[Do this]:
Show each line from the records below that contains the word "menu".
--- begin Material for this exercise ---
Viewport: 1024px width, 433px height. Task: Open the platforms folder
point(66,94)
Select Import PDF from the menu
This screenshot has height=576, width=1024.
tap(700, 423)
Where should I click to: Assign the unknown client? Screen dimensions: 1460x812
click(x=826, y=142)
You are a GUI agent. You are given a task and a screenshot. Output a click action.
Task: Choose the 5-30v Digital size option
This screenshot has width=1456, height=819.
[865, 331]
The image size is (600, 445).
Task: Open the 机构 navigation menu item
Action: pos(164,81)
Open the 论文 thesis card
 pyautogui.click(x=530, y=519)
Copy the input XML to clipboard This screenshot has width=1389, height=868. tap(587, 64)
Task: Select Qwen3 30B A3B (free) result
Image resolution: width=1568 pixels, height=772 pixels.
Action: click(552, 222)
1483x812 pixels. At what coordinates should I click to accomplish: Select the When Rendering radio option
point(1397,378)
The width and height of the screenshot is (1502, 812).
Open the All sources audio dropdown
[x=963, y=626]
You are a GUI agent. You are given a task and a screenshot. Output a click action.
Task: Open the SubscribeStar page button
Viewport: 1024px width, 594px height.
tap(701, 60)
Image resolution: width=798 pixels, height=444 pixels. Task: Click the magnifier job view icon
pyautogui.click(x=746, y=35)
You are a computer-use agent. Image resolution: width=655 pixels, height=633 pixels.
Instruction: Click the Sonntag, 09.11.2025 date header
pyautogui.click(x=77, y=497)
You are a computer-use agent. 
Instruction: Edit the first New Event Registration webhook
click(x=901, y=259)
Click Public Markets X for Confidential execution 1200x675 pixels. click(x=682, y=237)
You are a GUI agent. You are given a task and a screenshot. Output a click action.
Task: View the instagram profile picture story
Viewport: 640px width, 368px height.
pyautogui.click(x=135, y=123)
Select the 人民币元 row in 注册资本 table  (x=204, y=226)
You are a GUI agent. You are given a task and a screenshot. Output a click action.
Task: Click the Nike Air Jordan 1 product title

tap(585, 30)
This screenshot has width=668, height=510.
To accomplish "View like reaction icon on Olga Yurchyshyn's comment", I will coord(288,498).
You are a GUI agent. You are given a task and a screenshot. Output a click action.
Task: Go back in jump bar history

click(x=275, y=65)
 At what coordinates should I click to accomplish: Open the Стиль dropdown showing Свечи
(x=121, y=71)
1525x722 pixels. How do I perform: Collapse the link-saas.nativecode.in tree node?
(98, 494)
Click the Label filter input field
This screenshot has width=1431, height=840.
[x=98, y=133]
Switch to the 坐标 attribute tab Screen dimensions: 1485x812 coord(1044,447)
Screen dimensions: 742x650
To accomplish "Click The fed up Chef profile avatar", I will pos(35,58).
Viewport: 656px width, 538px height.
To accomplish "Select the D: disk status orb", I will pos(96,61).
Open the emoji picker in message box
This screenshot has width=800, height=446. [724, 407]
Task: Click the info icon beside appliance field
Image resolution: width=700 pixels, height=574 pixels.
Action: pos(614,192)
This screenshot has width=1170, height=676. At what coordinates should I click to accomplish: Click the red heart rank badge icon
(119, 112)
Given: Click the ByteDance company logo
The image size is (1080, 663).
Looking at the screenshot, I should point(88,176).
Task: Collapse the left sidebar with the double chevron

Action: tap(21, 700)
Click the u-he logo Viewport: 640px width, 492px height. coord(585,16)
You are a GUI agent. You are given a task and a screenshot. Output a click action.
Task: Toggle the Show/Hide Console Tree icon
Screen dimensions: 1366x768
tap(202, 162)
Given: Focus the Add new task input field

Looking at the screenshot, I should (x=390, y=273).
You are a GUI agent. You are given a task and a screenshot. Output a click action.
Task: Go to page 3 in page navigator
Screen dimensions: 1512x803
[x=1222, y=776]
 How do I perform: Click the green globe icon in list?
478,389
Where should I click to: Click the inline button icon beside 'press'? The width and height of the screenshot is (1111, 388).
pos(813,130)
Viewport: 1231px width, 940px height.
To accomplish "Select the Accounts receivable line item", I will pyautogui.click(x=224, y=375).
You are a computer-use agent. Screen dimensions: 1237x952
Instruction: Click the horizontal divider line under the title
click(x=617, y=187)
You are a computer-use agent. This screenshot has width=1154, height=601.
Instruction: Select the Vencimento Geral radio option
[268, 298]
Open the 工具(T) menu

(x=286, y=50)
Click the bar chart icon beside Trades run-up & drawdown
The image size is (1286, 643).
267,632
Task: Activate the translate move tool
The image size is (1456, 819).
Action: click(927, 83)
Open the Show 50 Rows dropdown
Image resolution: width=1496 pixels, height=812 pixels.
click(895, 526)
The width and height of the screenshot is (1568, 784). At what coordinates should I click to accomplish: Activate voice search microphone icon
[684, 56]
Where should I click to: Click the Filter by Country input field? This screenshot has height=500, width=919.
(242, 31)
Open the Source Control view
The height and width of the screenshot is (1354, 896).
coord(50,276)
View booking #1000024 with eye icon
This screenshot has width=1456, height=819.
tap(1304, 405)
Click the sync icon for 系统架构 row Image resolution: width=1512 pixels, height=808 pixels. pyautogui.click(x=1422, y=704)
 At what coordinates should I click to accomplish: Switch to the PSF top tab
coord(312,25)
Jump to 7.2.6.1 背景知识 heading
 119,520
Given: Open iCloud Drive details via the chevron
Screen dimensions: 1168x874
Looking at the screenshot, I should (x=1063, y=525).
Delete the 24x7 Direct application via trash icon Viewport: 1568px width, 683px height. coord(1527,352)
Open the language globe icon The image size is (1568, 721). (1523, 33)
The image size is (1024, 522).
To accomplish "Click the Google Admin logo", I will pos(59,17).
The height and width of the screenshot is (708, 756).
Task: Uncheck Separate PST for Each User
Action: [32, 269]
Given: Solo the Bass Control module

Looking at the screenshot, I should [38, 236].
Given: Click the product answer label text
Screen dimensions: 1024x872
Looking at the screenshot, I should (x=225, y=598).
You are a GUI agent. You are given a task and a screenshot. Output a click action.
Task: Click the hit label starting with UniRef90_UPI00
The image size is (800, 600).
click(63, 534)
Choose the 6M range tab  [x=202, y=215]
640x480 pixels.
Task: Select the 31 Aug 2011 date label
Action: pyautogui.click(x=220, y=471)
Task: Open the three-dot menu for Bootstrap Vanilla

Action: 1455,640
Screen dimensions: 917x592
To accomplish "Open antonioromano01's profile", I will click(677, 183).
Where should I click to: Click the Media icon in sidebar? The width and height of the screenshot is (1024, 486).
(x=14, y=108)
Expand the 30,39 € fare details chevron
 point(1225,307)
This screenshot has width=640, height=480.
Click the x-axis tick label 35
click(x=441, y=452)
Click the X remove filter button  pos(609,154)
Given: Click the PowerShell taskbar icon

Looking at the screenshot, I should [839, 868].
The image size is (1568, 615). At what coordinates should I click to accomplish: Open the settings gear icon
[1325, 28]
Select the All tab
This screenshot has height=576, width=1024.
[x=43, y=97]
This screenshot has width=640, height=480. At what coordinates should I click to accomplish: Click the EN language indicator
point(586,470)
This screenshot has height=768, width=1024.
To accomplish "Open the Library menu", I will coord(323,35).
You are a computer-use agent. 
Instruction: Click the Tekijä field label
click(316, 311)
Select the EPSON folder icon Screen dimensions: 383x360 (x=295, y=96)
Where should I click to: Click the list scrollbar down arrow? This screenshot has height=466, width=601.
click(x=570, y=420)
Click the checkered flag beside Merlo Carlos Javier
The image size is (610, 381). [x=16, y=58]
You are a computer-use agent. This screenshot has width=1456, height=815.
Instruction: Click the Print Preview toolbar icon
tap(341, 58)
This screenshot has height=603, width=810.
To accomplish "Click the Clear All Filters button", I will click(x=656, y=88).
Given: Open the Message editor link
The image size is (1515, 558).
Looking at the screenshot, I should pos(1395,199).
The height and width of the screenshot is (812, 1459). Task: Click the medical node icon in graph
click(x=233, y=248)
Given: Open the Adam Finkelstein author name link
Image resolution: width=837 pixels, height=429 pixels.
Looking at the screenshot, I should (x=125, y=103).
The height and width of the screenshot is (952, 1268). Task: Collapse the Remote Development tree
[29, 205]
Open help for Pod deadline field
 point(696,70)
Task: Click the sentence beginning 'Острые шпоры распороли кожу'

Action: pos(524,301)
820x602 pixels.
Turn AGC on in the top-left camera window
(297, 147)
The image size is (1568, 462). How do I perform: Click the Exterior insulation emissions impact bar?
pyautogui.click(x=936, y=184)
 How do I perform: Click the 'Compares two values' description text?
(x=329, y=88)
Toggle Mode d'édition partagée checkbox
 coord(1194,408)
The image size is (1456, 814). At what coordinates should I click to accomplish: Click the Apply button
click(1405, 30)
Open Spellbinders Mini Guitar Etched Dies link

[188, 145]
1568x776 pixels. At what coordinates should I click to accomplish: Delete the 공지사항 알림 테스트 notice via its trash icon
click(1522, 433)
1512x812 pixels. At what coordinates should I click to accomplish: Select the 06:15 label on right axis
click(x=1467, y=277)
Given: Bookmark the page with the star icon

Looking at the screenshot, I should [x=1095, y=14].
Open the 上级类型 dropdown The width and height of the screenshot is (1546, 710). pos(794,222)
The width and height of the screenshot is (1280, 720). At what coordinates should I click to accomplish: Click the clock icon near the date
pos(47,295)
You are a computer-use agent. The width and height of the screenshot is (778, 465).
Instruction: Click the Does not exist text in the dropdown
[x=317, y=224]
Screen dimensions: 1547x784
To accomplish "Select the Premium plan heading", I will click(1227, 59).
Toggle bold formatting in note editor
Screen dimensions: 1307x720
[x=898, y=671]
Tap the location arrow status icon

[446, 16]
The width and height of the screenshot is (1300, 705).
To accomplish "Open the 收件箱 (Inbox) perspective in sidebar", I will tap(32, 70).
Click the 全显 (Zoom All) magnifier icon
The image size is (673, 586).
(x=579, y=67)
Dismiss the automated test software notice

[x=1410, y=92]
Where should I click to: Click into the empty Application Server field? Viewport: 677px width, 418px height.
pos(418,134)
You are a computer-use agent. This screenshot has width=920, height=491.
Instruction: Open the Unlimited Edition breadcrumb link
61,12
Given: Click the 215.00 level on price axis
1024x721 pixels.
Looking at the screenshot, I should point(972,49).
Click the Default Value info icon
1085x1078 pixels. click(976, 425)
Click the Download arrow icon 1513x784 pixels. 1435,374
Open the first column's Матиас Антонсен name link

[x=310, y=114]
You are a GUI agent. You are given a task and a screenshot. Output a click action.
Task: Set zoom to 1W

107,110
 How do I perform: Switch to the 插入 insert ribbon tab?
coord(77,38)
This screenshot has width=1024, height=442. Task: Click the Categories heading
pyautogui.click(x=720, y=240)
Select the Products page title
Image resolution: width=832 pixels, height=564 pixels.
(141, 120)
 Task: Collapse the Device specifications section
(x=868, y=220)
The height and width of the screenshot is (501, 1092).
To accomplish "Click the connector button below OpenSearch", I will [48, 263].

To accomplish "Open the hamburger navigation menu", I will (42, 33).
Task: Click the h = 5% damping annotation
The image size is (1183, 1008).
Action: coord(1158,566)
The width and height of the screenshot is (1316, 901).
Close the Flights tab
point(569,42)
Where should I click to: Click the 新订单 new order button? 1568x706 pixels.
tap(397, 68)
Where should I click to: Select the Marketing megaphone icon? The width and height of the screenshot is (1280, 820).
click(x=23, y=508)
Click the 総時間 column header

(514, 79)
--- end Material for this exercise ---
[Written reply]:
Select Import PDF from the menu
Task: Open the 机构 navigation menu item
Open the 工具(T) menu
Task: Open the three-dot menu for Bootstrap Vanilla
To accomplish "Open the Library menu", I will coord(323,35).
To accomplish "Open the hamburger navigation menu", I will (42, 33).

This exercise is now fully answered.